> _What is needed_: Every entry, from the first line to the last, should be output exactly.

> _Dataset_:
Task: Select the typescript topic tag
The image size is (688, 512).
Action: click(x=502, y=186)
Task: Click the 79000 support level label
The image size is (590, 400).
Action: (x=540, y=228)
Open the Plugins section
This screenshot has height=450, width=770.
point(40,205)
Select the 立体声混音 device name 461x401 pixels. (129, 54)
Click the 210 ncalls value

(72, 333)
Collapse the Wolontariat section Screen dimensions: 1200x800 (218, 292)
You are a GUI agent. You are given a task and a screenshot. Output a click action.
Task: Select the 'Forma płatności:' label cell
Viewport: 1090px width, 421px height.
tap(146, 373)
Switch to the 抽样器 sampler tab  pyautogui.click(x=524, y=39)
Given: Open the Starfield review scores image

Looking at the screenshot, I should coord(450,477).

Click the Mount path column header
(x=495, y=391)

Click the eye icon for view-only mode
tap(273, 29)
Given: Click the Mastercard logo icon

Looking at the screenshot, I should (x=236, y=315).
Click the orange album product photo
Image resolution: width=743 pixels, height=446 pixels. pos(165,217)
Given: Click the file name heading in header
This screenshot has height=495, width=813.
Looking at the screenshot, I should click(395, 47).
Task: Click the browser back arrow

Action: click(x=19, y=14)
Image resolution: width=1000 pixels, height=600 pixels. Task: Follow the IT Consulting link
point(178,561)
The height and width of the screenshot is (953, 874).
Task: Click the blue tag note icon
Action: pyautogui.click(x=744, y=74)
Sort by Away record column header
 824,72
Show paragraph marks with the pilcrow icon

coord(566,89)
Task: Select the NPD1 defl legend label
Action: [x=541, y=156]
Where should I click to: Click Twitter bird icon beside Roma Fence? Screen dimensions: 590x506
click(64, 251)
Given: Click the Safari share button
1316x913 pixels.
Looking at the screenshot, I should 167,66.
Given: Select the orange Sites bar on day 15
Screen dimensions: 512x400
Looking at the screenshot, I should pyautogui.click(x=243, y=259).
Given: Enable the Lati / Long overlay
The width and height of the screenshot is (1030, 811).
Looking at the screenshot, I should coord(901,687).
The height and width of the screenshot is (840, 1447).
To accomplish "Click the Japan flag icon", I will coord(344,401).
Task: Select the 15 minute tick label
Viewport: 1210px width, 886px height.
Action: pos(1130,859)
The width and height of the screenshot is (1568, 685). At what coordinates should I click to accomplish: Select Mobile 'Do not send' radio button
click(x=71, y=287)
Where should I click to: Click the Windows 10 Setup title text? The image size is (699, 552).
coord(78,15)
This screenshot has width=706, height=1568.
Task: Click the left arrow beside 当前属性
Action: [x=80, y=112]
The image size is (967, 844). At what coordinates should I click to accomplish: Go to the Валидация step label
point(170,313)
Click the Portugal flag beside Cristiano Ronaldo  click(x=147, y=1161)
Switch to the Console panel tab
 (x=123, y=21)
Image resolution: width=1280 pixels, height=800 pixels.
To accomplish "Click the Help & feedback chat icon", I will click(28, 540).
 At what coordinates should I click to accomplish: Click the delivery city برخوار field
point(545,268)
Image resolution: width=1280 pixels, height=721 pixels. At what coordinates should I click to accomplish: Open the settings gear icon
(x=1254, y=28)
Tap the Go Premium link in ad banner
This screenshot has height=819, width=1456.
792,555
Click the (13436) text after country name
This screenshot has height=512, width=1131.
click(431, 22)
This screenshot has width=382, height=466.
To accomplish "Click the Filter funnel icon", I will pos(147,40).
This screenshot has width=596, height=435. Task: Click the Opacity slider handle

> _Answer space_:
Task: Select the typescript topic tag
The image size is (688, 512).
Action: click(x=502, y=186)
Task: Click the 79000 support level label
The image size is (590, 400).
Action: (x=540, y=228)
Open the Plugins section
This screenshot has height=450, width=770.
point(40,205)
Select the 立体声混音 device name 461x401 pixels. (129, 54)
Click the 210 ncalls value

(72, 333)
Collapse the Wolontariat section Screen dimensions: 1200x800 (218, 292)
You are a GUI agent. You are given a task and a screenshot. Output a click action.
Task: Select the 'Forma płatności:' label cell
Viewport: 1090px width, 421px height.
tap(146, 373)
Switch to the 抽样器 sampler tab  pyautogui.click(x=524, y=39)
Given: Open the Starfield review scores image

Looking at the screenshot, I should coord(450,477).

Click the Mount path column header
(x=495, y=391)

Click the eye icon for view-only mode
tap(273, 29)
Given: Click the Mastercard logo icon

Looking at the screenshot, I should (x=236, y=315).
Click the orange album product photo
Image resolution: width=743 pixels, height=446 pixels. pos(165,217)
Given: Click the file name heading in header
This screenshot has height=495, width=813.
Looking at the screenshot, I should click(395, 47).
Task: Click the browser back arrow

Action: click(x=19, y=14)
Image resolution: width=1000 pixels, height=600 pixels. Task: Follow the IT Consulting link
point(178,561)
The height and width of the screenshot is (953, 874).
Task: Click the blue tag note icon
Action: pyautogui.click(x=744, y=74)
Sort by Away record column header
 824,72
Show paragraph marks with the pilcrow icon

coord(566,89)
Task: Select the NPD1 defl legend label
Action: [x=541, y=156]
Where should I click to: Click Twitter bird icon beside Roma Fence? Screen dimensions: 590x506
click(64, 251)
Given: Click the Safari share button
1316x913 pixels.
Looking at the screenshot, I should 167,66.
Given: Select the orange Sites bar on day 15
Screen dimensions: 512x400
Looking at the screenshot, I should pyautogui.click(x=243, y=259).
Given: Enable the Lati / Long overlay
The width and height of the screenshot is (1030, 811).
Looking at the screenshot, I should coord(901,687).
The height and width of the screenshot is (840, 1447).
To accomplish "Click the Japan flag icon", I will coord(344,401).
Task: Select the 15 minute tick label
Viewport: 1210px width, 886px height.
Action: pos(1130,859)
The width and height of the screenshot is (1568, 685). At what coordinates should I click to accomplish: Select Mobile 'Do not send' radio button
click(x=71, y=287)
Where should I click to: Click the Windows 10 Setup title text? The image size is (699, 552).
coord(78,15)
This screenshot has width=706, height=1568.
Task: Click the left arrow beside 当前属性
Action: [x=80, y=112]
The image size is (967, 844). At what coordinates should I click to accomplish: Go to the Валидация step label
point(170,313)
Click the Portugal flag beside Cristiano Ronaldo  click(x=147, y=1161)
Switch to the Console panel tab
 (x=123, y=21)
Image resolution: width=1280 pixels, height=800 pixels.
To accomplish "Click the Help & feedback chat icon", I will click(28, 540).
 At what coordinates should I click to accomplish: Click the delivery city برخوار field
point(545,268)
Image resolution: width=1280 pixels, height=721 pixels. At what coordinates should I click to accomplish: Open the settings gear icon
(x=1254, y=28)
Tap the Go Premium link in ad banner
This screenshot has height=819, width=1456.
792,555
Click the (13436) text after country name
This screenshot has height=512, width=1131.
click(431, 22)
This screenshot has width=382, height=466.
To accomplish "Click the Filter funnel icon", I will pos(147,40).
This screenshot has width=596, height=435. Task: Click the Opacity slider handle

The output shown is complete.